-- BEGIN Source extract --

This model runs on Nvidia T4 GPU hardware. We don't yet have enough runs of this model to provide performance information.

Readme

whisply-replicate

A Replicate.com service for audio transcription, translation, and speaker diarization using Whisper v3 models.

Features

  • Multiple Whisper Models: Support for various Whisper models including:
  • large-v3 (default)
  • distil-large-v3
  • large-v3-turbo
  • And many more standard Whisper models

  • Advanced Audio Processing:

  • Automatic audio format conversion and normalization
  • Support for various input audio/video formats
  • GPU-accelerated processing

  • Rich Output Options:

  • Basic transcription (txt, json)
  • Subtitle generation (srt, vtt)
  • Speaker diarization with word-level timestamps
  • Translation to English

Usage

The service accepts the following parameters:

Required:

  • audio_file: Input audio/video file to process

Optional:

  • language: Language code (e.g., ‘en’, ‘fr’, ‘de’) [default: auto-detect]
  • model: Whisper model to use [default: ‘large-v3’]
  • subtitle: Generate subtitles (.srt, .vtt) [default: false]
  • sub_length: Words per subtitle segment [default: 5]
  • translate: Translate to English [default: false]
  • annotate: Enable speaker diarization [default: false]
  • num_speakers: Number of speakers to detect [default: auto-detect]
  • hf_token: HuggingFace token for speaker annotation
  • verbose: Print progress during transcription [default: false]
  • post_correction: YAML file for text corrections

Example Usage with Cog:

# Basic transcription
cog predict -i audio_file=@path/to/audio.mp3

# Full features with speaker diarization
cog predict -i audio_file=@path/to/audio.mp3 \
           -i language=en \
           -i model=large-v3 \
           -i subtitle=true \
           -i translate=true \
           -i annotate=true \
           -i hf_token=your_token_here \
           -i num_speakers=2

Output

The service returns a zip file containing: - Transcription in requested formats (txt, json) - Subtitle files if requested (srt, vtt) - Speaker annotations if enabled (rttm format) - Translated text if translation was enabled

Technical Details

  • Uses FFmpeg for audio preprocessing
  • Automatic GPU detection and utilization
  • Persistent model caching for faster startup
  • Error handling and validation for all inputs
  • Support for various audio formats through python-magic detection

Model Caching

  • Whisper v3 models are pre-downloaded during container build
  • Speaker diarization models (when using annotate=true):
  • Require a valid HuggingFace token
  • Are cached after first use
  • Use persistent storage for subsequent runs

-- END Source extract --

**Exercise prompt:**
Retype the stretch of the readme from "This model runs" through "Whisper v3 models.". Work from the readme alone.

-- BEGIN Provided material --

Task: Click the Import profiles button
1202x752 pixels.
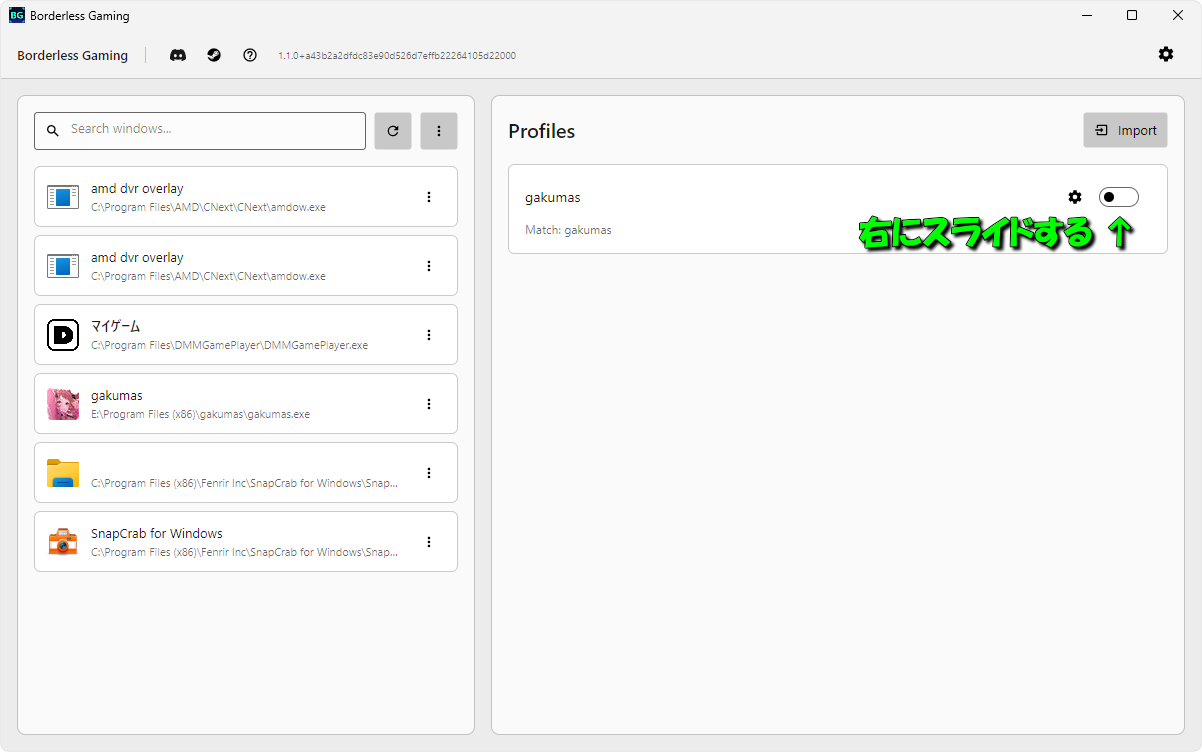Action: point(1125,130)
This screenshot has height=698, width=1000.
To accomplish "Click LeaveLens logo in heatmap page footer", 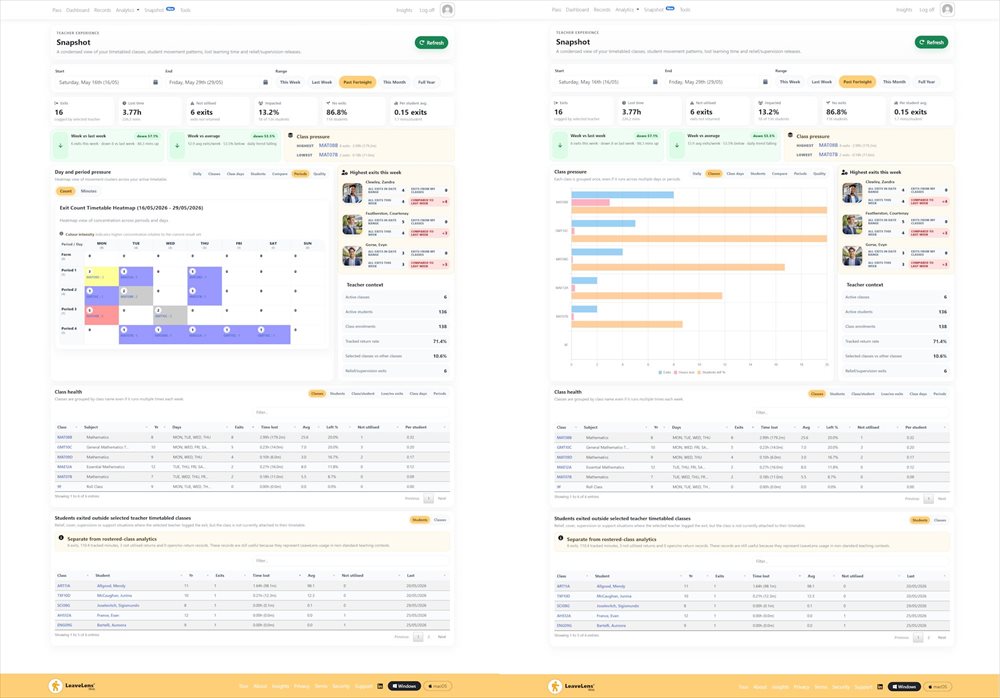I will point(71,686).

-- END Provided material --

**Result of the exercise:**
This model runs on Nvidia T4 GPU hardware. We don't yet have enough runs of this model to provide performance information.

Readme

whisply-replicate

A Replicate.com service for audio transcription, translation, and speaker diarization using Whisper v3 models.